Whilst most brands publish policies on discrimination, harassment and abuse, the research show that only 37% of brands are publishing human rights goals. Without reporting on goals and, importantly, annual progress towards these goals, consumers have no way of knowing whether their clothing purchases are really helping to drive improvements for the women who are making their clothes.

Fashion Revolution

Only 40% of brands and retailers reported on capacity building projects in the supply chain that are focused on gender equality or female empowerment, while just 13% publish detailed supplier guidance on issues facing female workers in their Supplier Codes of Conduct.
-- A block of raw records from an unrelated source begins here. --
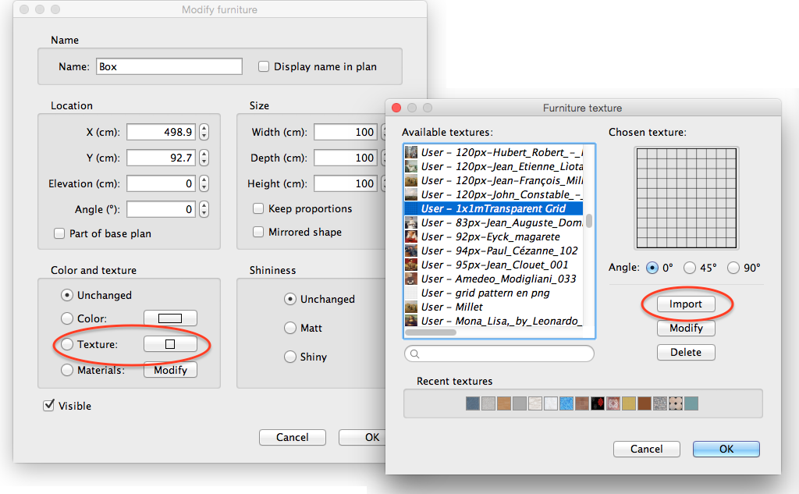This screenshot has width=799, height=494.
Task: Enable Display name in plan checkbox
Action: coord(264,66)
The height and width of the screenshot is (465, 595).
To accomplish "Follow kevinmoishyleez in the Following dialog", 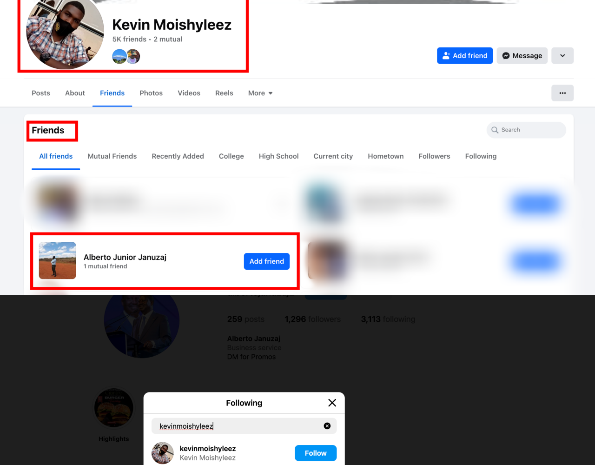I will pos(316,453).
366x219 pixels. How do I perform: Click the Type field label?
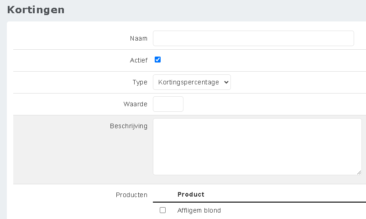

Only 37 out of the 150 brands surveyed report signing up to the the Women’s Empowerment Principles, an initiative by the United Nations Entity for Gender Equality, or publishing the company’s overall strategy and quantitative goals to advance women’s empowerment.

Meanwhile, just 5% of brands are disclosing any data on the prevalence of gender-based labour violations in supplier facilities, such as sexual harassment and other forms of gender-based violence, or the treatment and firing of pregnant workers.

Five years after the Rana Plaza collapse, women in Bangladesh are certainly working in safer conditions as a result of factory inspections and remediation, but little to nothing has been done to make them safer from harassment, violence and abuse. Brands need to do more than sell empowering T-shirts. They need to make sure their policies are put into practice, and not just in the visible places during fashion shoots or within their company but also in their supply chains. The people making our clothes may not be visible, but every garment they make has a silent #MeToo woven into its seams.